Passage given |
— BEGIN —
The Denial of Gnosis

In Gnostic terms Jesus is a telestes, an initiate of the Mysteries. The Pagan schools of experimental mysticism existed all over the classical world from Ireland to Egypt, and their origins stretched to times far before the Christian era. The early Christian movement was set in the late Pagan world when the Mysteries still commanded tremendous influence. As a telestes, Jesus is an ordinary mortal gifted with extraordinary knowledge, the flowering of gnosis, transcendent insight. He is a phoster, an illuminator who brings a message of freedom from error and illusion, not redemption from sin.

The Gnostic Jesus is an inspired teacher who does not claim to be a divinity capable by his death of redeeming the world, changing the nature of human suffering, and altering the course of history. Most, though not all, Gnostic texts firmly reject the resurrection and some passages in the NHL even ridicule belief in salvation by attachment to the name of a dead man (The Apocalypse of Peter 74:13-21). Gnostics who protested the rise of Christianity warned that by blind faith of this kind people will become greatly defiled and fall into error, even into the clutch of evil and they will be perversely overwhelmed (Ibid).

When Karen King declares that Gnosticism does not exist, she speaks as a scholar pronouncing her judgement on a categorical term, an -ism invented in the 19th century; but in doing so, she also risks discounting the concrete and undeniable religious and cultural phenomenon to which the label Gnosticism refers. Her curt dismissal of Gnosticism verges on a denial of Gnosis, the illuminist path of Pagan spirituality, as if such a path never existed, or if it did, is irrelevant. But a rich and long-enduring tradition of pre-Christian spirituality akin to Asian mysticism culminated in the phenomenon labelled by that now dispensable term, Gnosticism. And the legacy Gnosis carries for humankind may not be so confidently or easily discounted.

The illuminist path does not carry a magical cure for human suffering, although it offers insight on the all-too-human factors that cause us to suffer and to inflict suffering. Ignorance is the mother of all evil, says one NHL text. Gnostics considered error rather than sin to be the main problem facing humanity. Distinctions such as this characterize the Gnostic protest against Christian Salvationist doctrines, and in turn affect the way we regard Magdalene as a Gnostic teacher in her own right.
— END —
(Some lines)
— BEGIN —
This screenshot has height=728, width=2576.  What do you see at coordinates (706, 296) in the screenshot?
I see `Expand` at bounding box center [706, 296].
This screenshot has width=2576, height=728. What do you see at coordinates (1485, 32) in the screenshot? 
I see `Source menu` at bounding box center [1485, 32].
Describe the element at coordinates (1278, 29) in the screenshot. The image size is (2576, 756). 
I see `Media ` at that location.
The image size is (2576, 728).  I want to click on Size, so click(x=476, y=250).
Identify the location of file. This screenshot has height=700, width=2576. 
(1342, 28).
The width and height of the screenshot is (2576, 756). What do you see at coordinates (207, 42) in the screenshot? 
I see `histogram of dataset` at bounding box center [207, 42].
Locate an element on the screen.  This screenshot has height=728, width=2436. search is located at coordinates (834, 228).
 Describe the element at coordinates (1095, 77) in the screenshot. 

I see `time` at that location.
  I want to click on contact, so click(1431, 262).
— END —
Required task 1 | The passage on Gnosis describes a divinity whose death could do certain things, and the Gnostic Jesus does not claim to be that divinity. List the things that divinity's death could do.
Required task 2 | Pick up the passage on Gnosis after its final sentence and write a continuation.

Task output 1 |
- Redeeming the world
- Changing the nature of human suffering
- Altering the course of history

Task output 2 |
But considerations of this sort are not made by Karen King. Instead, she asserts that the early church fathers, who vehemently opposed Gnostic teachings, present her [Magdalene] in a consistently favourable light. She is usually mentioned to support points they are trying to make about the reality of physical resurrection or the nature of the soul. (p. 149) In other words, Magdalene is acceptable in support of doctrinal belief of the apostolic succession. Thus, King not only rejects the term Gnosticism, but also gives an anti-Gnostic spin to the central feminine model of Gnosis.

Pagan Virtues

King sidelines the penitent whore, as noted above, only to reintroduce her as a model of human weakness:

    The role of the repentant prostitute is symbolically appealing in its own right. It has proven itself to be a much more evocative figure than that of Mary as Jesus wife or lover. The image of Mary as the redeemed sinner has nourished a deep empathy that resonates with our human imperfection, frailty, and mortality. The fallen redeemer figure has enormous power to redeem (p. 153).

In this skilful and seamless feat of scholarly co-optation, King assimilates Magdalene to the whole agenda of Salvationist values and quasi-magical attributes, including the trump card, the redemptive value of suffering. I am kindly informed by a close friend that the word Pagan has no currency except in arcane discussions among scholars. Nevertheless, I offer my vain attempt to define a key aspect of Pagan spirituality that relates intimately to the myth and person of Magdalene. By contrast to the glorification of suffering through the sacrifice of the racial Messiah (Jewish) or the Divine Redeemer (Christian), Paganism attributed no redemptive value to suffering, although it did allow that suffering has a profound bonding effect, similar to that of love. In the Pagan view, suffering grounds us as individuals in the universal human condition, and it may, if faced honestly and compassionately, teach us some crucial lessons about being sane and humane.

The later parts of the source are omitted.